[Work request] Find the lines holding the string "label" in the data, then copy all of them.

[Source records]
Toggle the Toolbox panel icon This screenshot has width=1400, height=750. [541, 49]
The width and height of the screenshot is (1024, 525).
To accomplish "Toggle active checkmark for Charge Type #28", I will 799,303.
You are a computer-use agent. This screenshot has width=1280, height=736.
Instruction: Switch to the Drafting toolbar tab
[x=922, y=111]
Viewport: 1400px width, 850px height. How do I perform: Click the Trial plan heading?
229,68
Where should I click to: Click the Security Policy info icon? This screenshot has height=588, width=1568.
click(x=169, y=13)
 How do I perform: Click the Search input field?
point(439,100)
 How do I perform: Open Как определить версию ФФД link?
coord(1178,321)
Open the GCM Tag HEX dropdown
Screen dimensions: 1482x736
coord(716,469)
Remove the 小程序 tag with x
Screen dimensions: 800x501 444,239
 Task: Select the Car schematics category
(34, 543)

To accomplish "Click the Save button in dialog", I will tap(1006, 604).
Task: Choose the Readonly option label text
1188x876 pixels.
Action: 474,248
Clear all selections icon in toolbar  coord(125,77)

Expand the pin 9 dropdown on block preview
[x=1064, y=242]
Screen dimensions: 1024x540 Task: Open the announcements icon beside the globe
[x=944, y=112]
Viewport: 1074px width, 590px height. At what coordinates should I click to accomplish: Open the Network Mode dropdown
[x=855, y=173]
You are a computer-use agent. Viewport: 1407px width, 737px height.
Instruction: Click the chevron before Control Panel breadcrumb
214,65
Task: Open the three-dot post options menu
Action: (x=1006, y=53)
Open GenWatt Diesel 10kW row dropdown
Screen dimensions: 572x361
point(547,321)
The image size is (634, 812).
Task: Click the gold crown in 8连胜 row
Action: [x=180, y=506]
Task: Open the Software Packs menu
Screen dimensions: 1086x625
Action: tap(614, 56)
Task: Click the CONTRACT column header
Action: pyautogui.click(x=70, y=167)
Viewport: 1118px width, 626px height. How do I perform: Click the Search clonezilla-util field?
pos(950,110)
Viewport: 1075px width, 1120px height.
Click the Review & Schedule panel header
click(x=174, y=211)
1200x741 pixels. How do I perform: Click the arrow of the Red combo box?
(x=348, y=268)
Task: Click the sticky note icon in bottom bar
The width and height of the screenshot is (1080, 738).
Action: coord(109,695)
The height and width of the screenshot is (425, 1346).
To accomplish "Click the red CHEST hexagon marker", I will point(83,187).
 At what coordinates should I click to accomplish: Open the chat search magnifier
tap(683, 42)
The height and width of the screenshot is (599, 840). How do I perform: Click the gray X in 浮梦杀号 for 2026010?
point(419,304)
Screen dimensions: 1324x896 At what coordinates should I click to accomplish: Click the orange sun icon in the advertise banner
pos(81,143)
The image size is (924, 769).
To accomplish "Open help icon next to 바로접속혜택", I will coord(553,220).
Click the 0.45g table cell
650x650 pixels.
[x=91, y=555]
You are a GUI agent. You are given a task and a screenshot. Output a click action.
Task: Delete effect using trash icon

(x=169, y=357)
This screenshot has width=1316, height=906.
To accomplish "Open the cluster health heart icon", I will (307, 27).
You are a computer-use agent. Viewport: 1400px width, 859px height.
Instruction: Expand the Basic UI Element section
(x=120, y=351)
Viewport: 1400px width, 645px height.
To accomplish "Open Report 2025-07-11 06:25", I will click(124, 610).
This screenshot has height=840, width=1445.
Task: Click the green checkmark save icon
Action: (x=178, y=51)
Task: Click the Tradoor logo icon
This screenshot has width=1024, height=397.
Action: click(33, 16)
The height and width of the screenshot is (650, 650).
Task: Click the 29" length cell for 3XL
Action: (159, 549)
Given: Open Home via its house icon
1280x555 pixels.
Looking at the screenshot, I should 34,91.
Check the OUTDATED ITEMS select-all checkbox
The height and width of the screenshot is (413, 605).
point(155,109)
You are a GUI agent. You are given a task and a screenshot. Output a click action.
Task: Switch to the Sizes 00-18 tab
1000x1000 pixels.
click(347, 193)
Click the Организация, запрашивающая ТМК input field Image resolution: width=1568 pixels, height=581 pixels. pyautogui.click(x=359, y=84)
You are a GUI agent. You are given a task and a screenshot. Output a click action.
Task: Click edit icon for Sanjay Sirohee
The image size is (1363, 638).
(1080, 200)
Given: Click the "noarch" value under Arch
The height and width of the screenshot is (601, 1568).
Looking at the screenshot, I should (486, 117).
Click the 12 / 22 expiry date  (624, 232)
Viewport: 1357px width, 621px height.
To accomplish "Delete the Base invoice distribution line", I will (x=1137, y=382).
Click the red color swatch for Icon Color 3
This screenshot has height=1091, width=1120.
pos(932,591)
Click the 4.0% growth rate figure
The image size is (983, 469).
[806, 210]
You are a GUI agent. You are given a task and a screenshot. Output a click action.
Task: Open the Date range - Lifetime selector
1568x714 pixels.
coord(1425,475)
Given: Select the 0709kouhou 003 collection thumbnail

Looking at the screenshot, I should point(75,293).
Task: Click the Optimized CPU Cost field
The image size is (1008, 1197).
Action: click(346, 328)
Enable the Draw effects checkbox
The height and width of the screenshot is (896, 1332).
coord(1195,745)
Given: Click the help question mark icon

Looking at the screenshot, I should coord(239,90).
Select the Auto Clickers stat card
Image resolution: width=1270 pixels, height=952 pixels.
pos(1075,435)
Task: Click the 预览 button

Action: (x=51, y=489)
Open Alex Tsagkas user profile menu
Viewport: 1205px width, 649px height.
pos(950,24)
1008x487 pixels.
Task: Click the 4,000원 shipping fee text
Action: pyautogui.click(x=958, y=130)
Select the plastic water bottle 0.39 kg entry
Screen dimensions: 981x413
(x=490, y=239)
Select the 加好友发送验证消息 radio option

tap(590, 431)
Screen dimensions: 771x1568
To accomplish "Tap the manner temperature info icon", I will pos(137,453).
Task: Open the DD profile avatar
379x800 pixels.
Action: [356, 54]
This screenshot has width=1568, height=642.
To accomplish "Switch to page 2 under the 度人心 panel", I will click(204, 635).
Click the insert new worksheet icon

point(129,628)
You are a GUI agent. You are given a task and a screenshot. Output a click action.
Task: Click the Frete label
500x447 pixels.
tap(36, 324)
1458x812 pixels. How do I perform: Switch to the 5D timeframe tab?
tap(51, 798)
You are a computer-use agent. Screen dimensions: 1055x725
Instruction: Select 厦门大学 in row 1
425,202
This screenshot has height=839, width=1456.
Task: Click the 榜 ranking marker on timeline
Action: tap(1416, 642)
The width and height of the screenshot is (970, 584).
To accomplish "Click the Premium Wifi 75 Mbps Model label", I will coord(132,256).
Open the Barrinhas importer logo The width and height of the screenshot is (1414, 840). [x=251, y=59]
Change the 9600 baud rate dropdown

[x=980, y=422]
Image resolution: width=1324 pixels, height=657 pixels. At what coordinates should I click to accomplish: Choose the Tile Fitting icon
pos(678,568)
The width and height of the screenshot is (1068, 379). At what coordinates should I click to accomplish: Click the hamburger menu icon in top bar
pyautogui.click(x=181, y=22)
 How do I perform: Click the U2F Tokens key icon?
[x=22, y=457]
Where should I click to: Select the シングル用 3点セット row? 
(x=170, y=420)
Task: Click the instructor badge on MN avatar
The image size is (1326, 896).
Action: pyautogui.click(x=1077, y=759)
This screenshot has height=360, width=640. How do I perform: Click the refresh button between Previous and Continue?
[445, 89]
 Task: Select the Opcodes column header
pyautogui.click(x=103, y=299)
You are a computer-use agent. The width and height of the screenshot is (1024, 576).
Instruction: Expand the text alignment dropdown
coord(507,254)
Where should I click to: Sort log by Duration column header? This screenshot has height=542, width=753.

[Response to the task]
Task: Choose the Readonly option label text
Task: Click the Frete label
To accomplish "Click the Premium Wifi 75 Mbps Model label", I will coord(132,256).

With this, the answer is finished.